MATERIAL PROVIDED:
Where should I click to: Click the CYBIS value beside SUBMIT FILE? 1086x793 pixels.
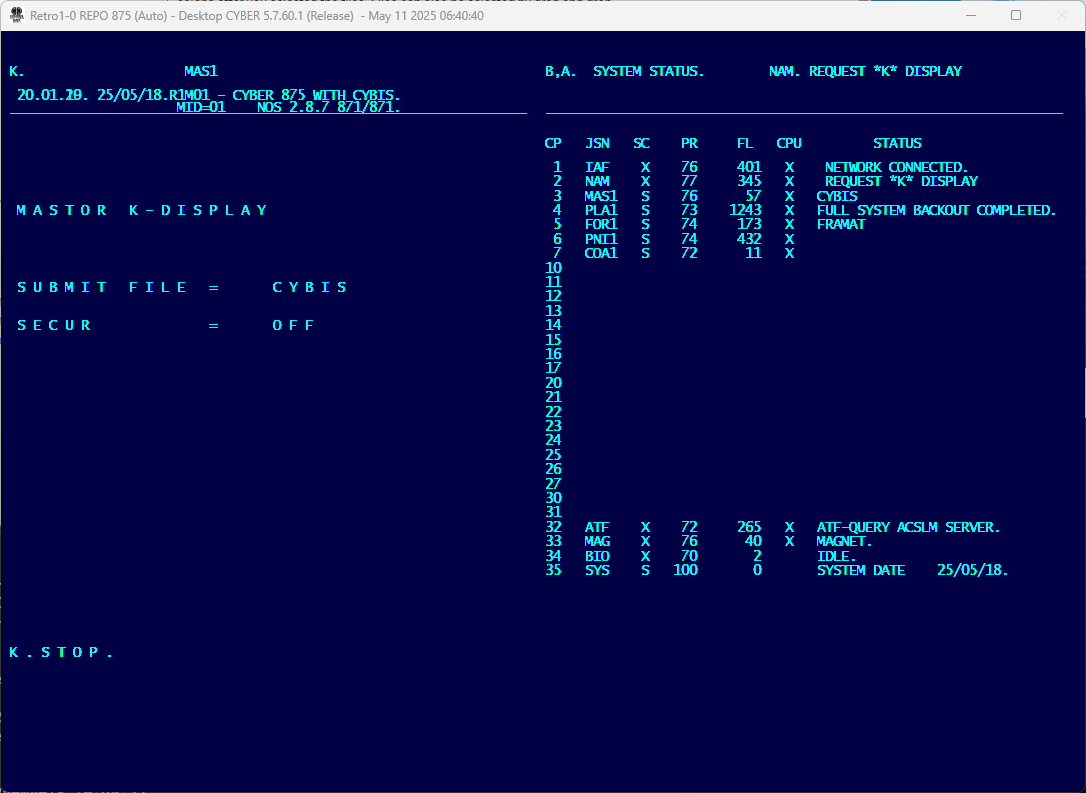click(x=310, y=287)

--

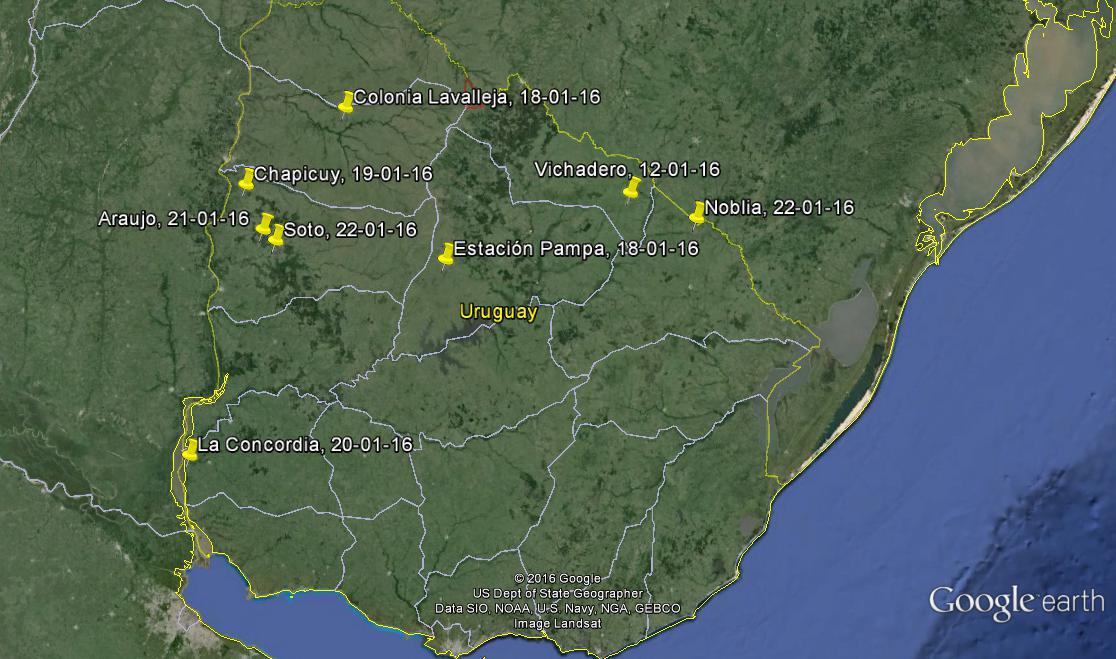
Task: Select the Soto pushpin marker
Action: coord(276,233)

* * *

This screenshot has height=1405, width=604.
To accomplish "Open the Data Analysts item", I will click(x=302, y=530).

AIM OF THE EXERCISE: Reproduce the records from the line containing "Where should I" through the line containing "click(x=310, y=287)", including both of those lines, and omit the pictures.

ANSWER TO THIS EXERCISE:
Where should I click to: Click the CYBIS value beside SUBMIT FILE? 1086x793 pixels.
click(x=310, y=287)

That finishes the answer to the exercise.